Dataset entries:
▶

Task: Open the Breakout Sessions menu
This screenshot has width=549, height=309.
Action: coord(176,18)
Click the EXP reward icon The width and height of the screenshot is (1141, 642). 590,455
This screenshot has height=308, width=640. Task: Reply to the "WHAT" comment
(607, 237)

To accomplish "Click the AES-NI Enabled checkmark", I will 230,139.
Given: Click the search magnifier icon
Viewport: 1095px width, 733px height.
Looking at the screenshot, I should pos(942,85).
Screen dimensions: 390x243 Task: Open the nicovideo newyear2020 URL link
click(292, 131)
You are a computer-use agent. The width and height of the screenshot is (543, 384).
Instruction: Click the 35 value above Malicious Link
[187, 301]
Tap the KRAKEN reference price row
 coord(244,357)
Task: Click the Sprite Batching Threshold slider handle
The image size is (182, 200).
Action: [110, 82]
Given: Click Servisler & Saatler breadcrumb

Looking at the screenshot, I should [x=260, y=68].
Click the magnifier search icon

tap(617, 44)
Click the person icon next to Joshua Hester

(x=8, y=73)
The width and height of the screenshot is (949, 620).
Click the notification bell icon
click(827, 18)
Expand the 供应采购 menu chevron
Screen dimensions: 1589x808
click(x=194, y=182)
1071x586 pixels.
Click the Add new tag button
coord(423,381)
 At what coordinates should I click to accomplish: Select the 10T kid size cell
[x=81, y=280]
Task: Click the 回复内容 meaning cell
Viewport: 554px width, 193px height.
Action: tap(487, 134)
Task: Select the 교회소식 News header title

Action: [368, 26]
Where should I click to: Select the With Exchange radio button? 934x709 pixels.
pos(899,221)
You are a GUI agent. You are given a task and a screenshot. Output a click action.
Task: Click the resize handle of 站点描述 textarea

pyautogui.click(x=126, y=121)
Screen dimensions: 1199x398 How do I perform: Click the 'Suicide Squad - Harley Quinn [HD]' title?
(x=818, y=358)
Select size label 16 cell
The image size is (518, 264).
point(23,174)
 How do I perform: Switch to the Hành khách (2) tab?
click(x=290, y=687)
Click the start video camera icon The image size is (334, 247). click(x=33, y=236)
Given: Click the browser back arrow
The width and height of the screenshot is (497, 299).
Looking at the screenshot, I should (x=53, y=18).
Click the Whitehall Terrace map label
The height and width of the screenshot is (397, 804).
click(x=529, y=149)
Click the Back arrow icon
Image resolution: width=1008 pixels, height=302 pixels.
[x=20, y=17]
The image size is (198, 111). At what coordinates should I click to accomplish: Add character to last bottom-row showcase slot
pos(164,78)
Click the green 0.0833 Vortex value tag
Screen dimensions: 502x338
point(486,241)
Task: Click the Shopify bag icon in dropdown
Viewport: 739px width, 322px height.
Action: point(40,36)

◀

→ DIRECTIONS
Write out the data above once more, exactly as it stands.

→ RESPONSE AREA
Task: Open the Breakout Sessions menu
This screenshot has width=549, height=309.
Action: coord(176,18)
Click the EXP reward icon The width and height of the screenshot is (1141, 642). 590,455
This screenshot has height=308, width=640. Task: Reply to the "WHAT" comment
(607, 237)

To accomplish "Click the AES-NI Enabled checkmark", I will 230,139.
Given: Click the search magnifier icon
Viewport: 1095px width, 733px height.
Looking at the screenshot, I should pos(942,85).
Screen dimensions: 390x243 Task: Open the nicovideo newyear2020 URL link
click(292, 131)
You are a computer-use agent. The width and height of the screenshot is (543, 384).
Instruction: Click the 35 value above Malicious Link
[187, 301]
Tap the KRAKEN reference price row
 coord(244,357)
Task: Click the Sprite Batching Threshold slider handle
The image size is (182, 200).
Action: [110, 82]
Given: Click Servisler & Saatler breadcrumb

Looking at the screenshot, I should [x=260, y=68].
Click the magnifier search icon

tap(617, 44)
Click the person icon next to Joshua Hester

(x=8, y=73)
The width and height of the screenshot is (949, 620).
Click the notification bell icon
click(827, 18)
Expand the 供应采购 menu chevron
Screen dimensions: 1589x808
click(x=194, y=182)
1071x586 pixels.
Click the Add new tag button
coord(423,381)
 At what coordinates should I click to accomplish: Select the 10T kid size cell
[x=81, y=280]
Task: Click the 回复内容 meaning cell
Viewport: 554px width, 193px height.
Action: tap(487, 134)
Task: Select the 교회소식 News header title

Action: [368, 26]
Where should I click to: Select the With Exchange radio button? 934x709 pixels.
pos(899,221)
You are a GUI agent. You are given a task and a screenshot. Output a click action.
Task: Click the resize handle of 站点描述 textarea

pyautogui.click(x=126, y=121)
Screen dimensions: 1199x398 How do I perform: Click the 'Suicide Squad - Harley Quinn [HD]' title?
(x=818, y=358)
Select size label 16 cell
The image size is (518, 264).
point(23,174)
 How do I perform: Switch to the Hành khách (2) tab?
click(x=290, y=687)
Click the start video camera icon The image size is (334, 247). click(x=33, y=236)
Given: Click the browser back arrow
The width and height of the screenshot is (497, 299).
Looking at the screenshot, I should (x=53, y=18).
Click the Whitehall Terrace map label
The height and width of the screenshot is (397, 804).
click(x=529, y=149)
Click the Back arrow icon
Image resolution: width=1008 pixels, height=302 pixels.
[x=20, y=17]
The image size is (198, 111). At what coordinates should I click to accomplish: Add character to last bottom-row showcase slot
pos(164,78)
Click the green 0.0833 Vortex value tag
Screen dimensions: 502x338
point(486,241)
Task: Click the Shopify bag icon in dropdown
Viewport: 739px width, 322px height.
Action: point(40,36)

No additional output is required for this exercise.